Hiranyakashipu’s own son, Prahlada, however, disagreed. He was and remained devoted to Vishnu. This infuriated Hiranyakashipu. He subjected Prahlada to cruel punishments, none of which affected the boy or his resolve to do what he thought was right. Finally, Holika, Prahlada’s evil aunt, tricked him into sitting on a pyre with her. Holika was wearing a cloak that made her immune to injury from fire, while Prahlada was not. As the fire roared, the cloak flew from Holika and encased Prahlada, who survived while Holika burned. Vishnu, the god who appears as an avatar to restore Dharma in Hindu beliefs, took the form of Narasimha – half human and half lion, at dusk (when it was neither day nor night), took Hiranyakashyapu at a doorstep (which was neither indoors nor outdoors), placed him on his lap (which was neither land, water nor air), and then eviscerated and killed the king with his lion claws (which were neither a handheld weapon nor a launched weapon).
 

The Holika bonfire and Holi signifies the celebration of the symbolic victory of good over evil, of Prahlada over Hiranyakashipu, and of the fire that burned Holika.

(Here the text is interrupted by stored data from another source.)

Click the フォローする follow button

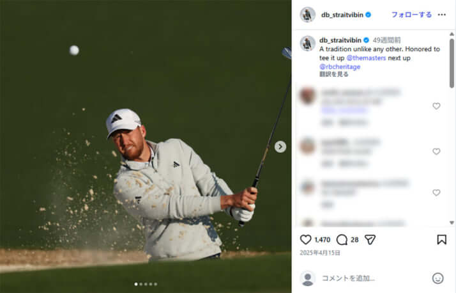pyautogui.click(x=411, y=15)
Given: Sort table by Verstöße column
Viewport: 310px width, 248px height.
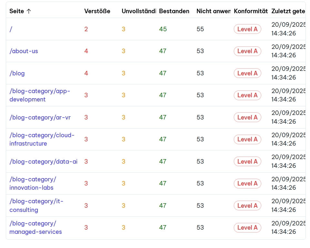Looking at the screenshot, I should 97,11.
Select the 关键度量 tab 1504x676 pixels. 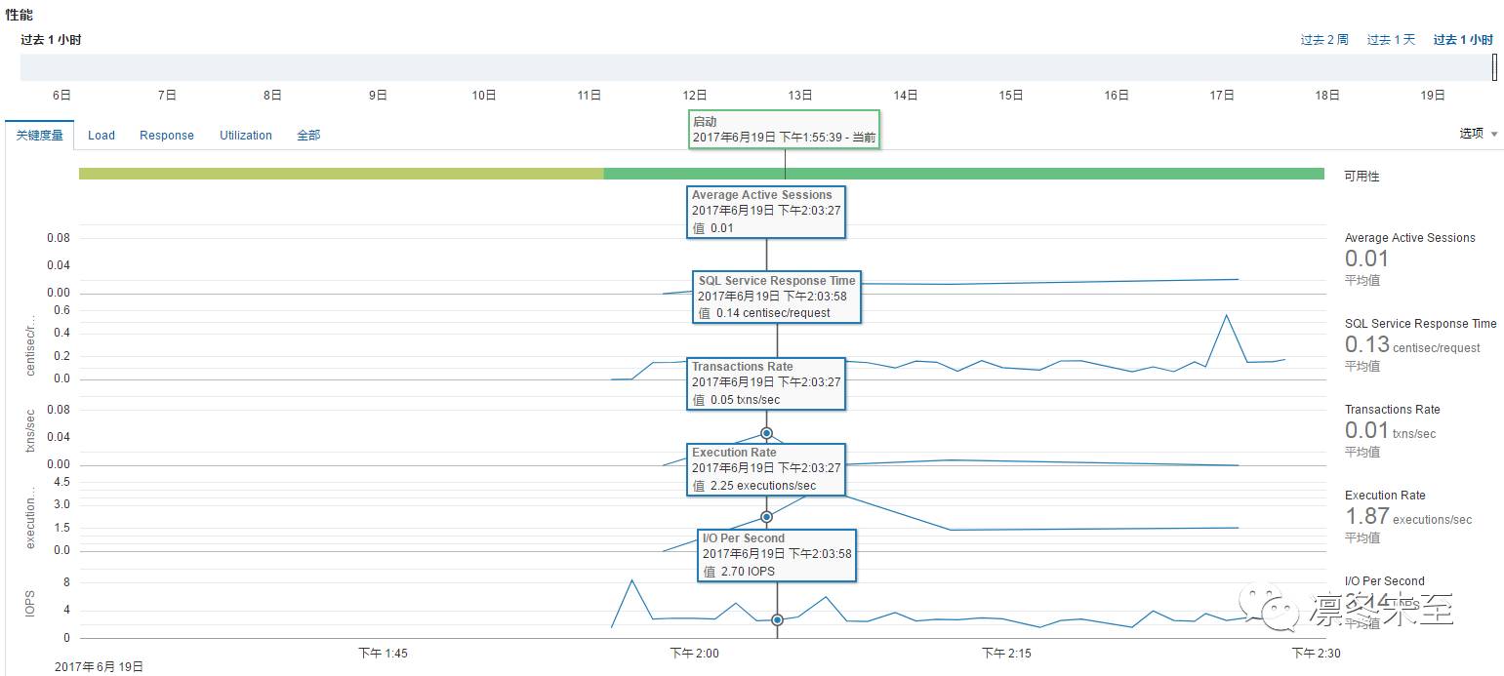[x=39, y=136]
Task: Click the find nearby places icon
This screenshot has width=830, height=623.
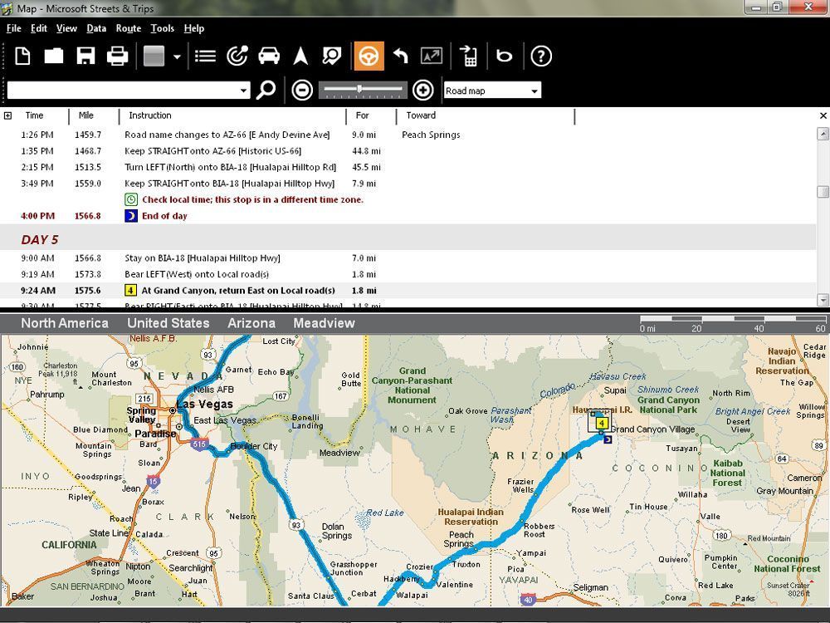Action: (332, 56)
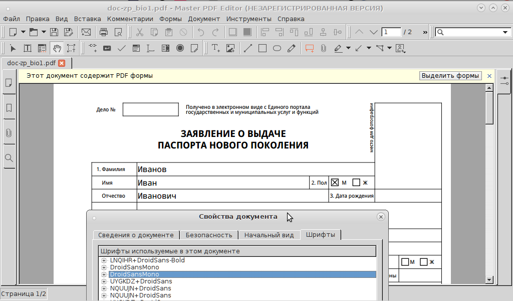
Task: Click the page number input field
Action: (391, 32)
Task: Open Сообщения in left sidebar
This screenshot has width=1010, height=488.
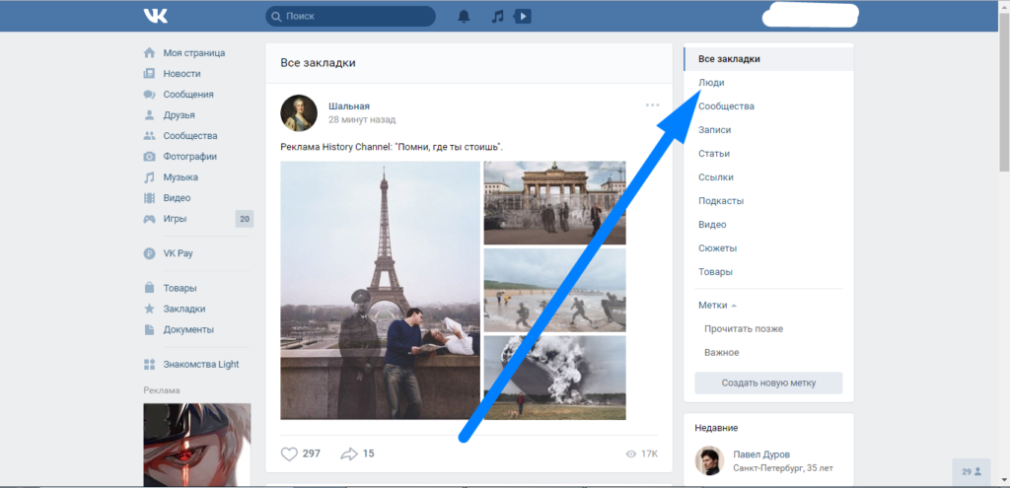Action: coord(188,95)
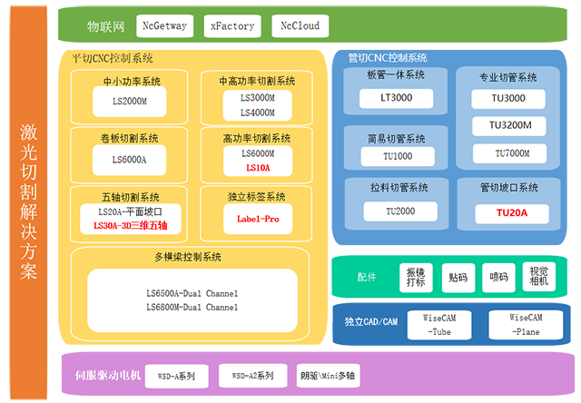The width and height of the screenshot is (581, 403).
Task: Select the LS2000M product box
Action: tap(133, 101)
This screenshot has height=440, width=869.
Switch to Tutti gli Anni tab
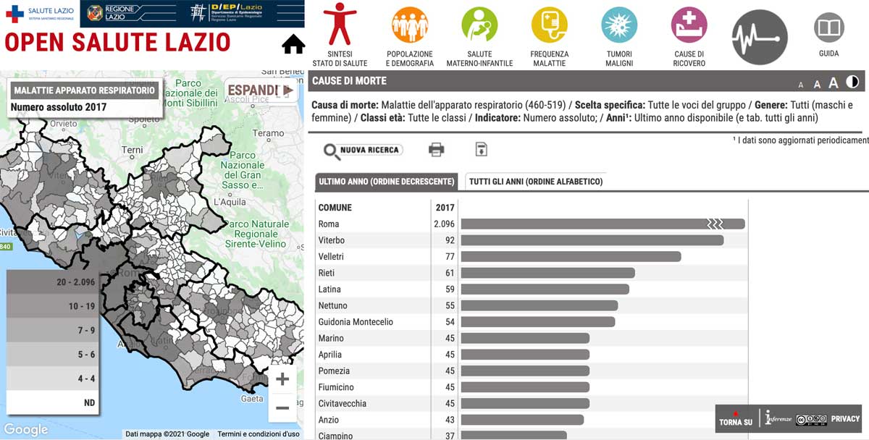[535, 182]
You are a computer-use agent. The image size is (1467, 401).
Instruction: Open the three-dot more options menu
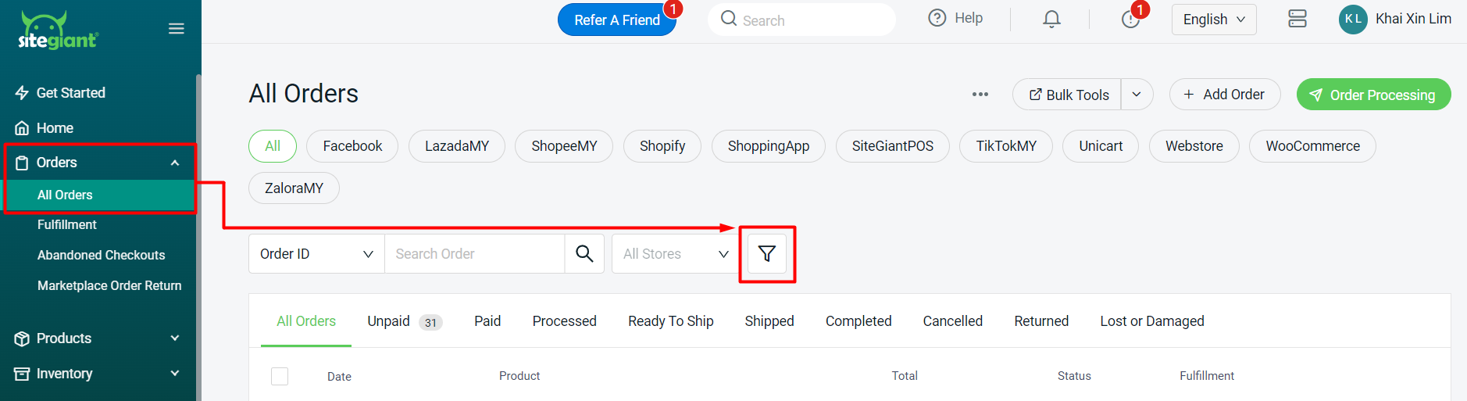click(x=980, y=95)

Relation of holi to Bhagwan Krishna – In the Braj region of India, where the Hindu deity Krishna grew up, the festival is celebrated until Rangpanchmi in commemoration of the divine love of Radha for Krishna. The festivities officially usher in spring, with Holi celebrated as a festival of love.There is a symbolic myth behind commemorating Krishna as well. As a baby, Krishna developed his characteristic dark blue skin colour because the she-demon Putana poisoned him with her breast milk. In his youth, Krishna despaired whether the fair-skinned Radha and other girls would like him because of his skin colour. His mother, tired of the desperation, asks him to approach Radha and colour her face in any colour he wanted. This he does, and Radha and Krishna became a couple. Ever since, the playful colouring of Radha’s face has been commemorated as Holi. 

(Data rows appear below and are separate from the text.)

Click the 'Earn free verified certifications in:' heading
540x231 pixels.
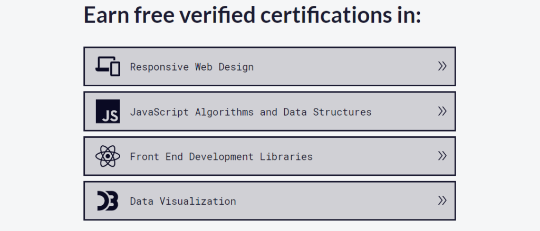252,15
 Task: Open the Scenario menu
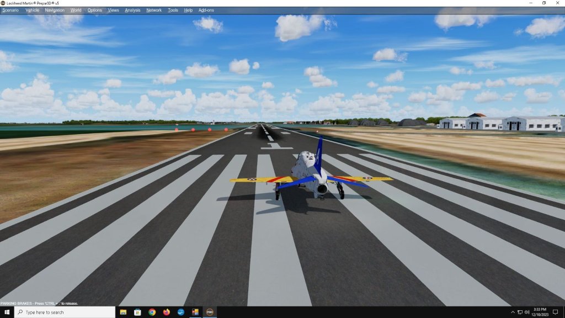pos(10,10)
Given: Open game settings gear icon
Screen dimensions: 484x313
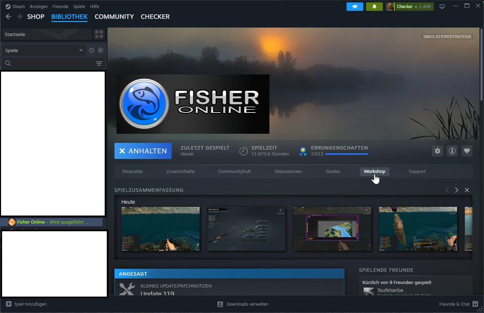Looking at the screenshot, I should click(438, 151).
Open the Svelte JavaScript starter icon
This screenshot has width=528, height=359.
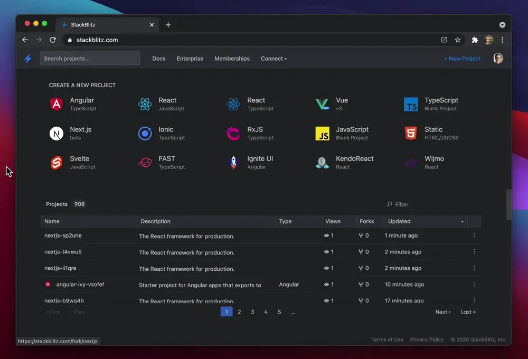(56, 163)
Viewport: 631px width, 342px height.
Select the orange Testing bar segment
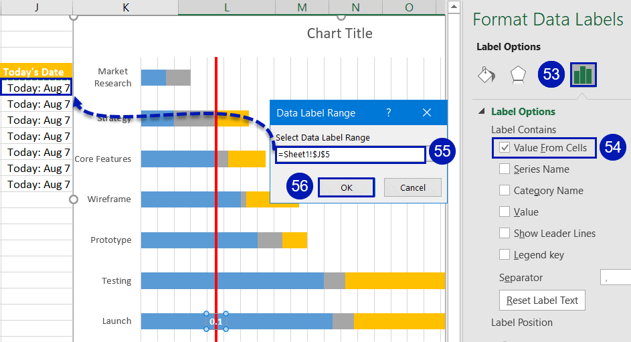click(395, 281)
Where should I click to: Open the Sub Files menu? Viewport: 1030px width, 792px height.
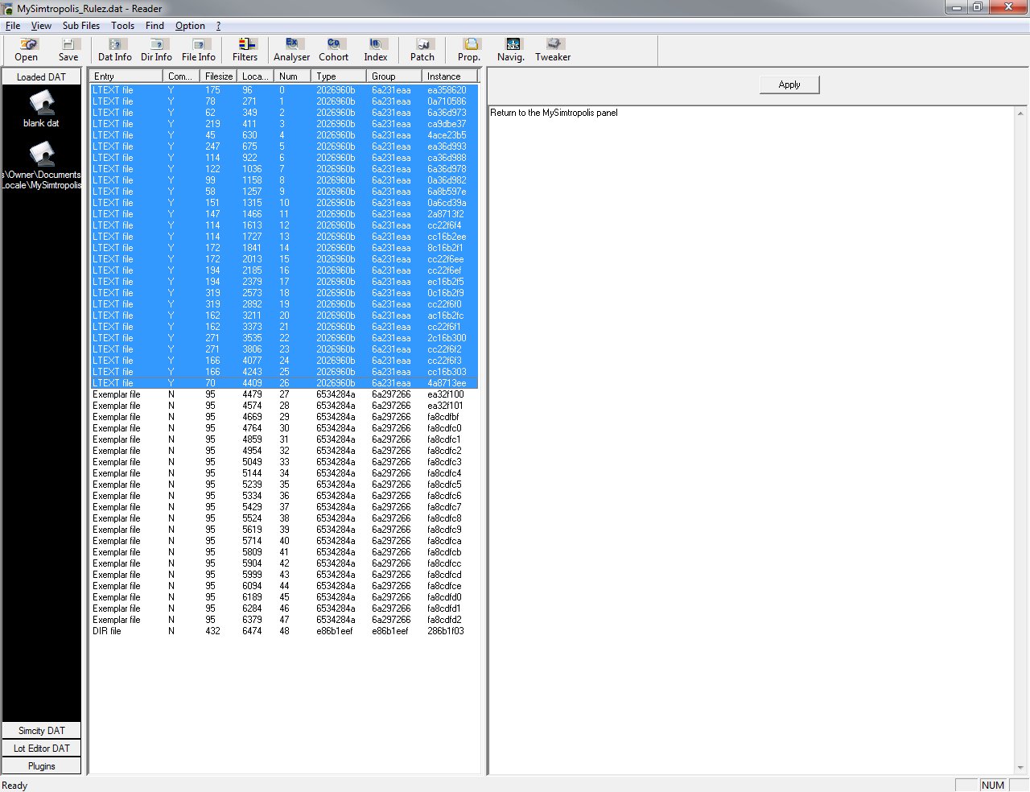(x=81, y=26)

Relation of Holi To Bhagwan Shivji – Among other Hindu traditions such as Shaivism and Shaktism, the legendary significance of Holi is linked to Shiva in yoga and deep meditation, goddess Parvati wanting to bring back Shiva into the world, seeks help from the Hindu god of love called Kama on Vasant Panchami. The love god shoots arrows at Shiva, the yogi opens his third eye and burns Kama to ashes. This upsets both Kama’s wife Rati (Kamadevi) and his own wife Parvati. Rati performs her own meditative asceticism for forty days, upon which Shiva understands, forgives out of compassion and restores the god of love. This return of the god of love, is celebrated on the 40th day after Vasant Panchami festival as Holi. The Kama legend and its significance to Holi has many variant forms, particularly in South India.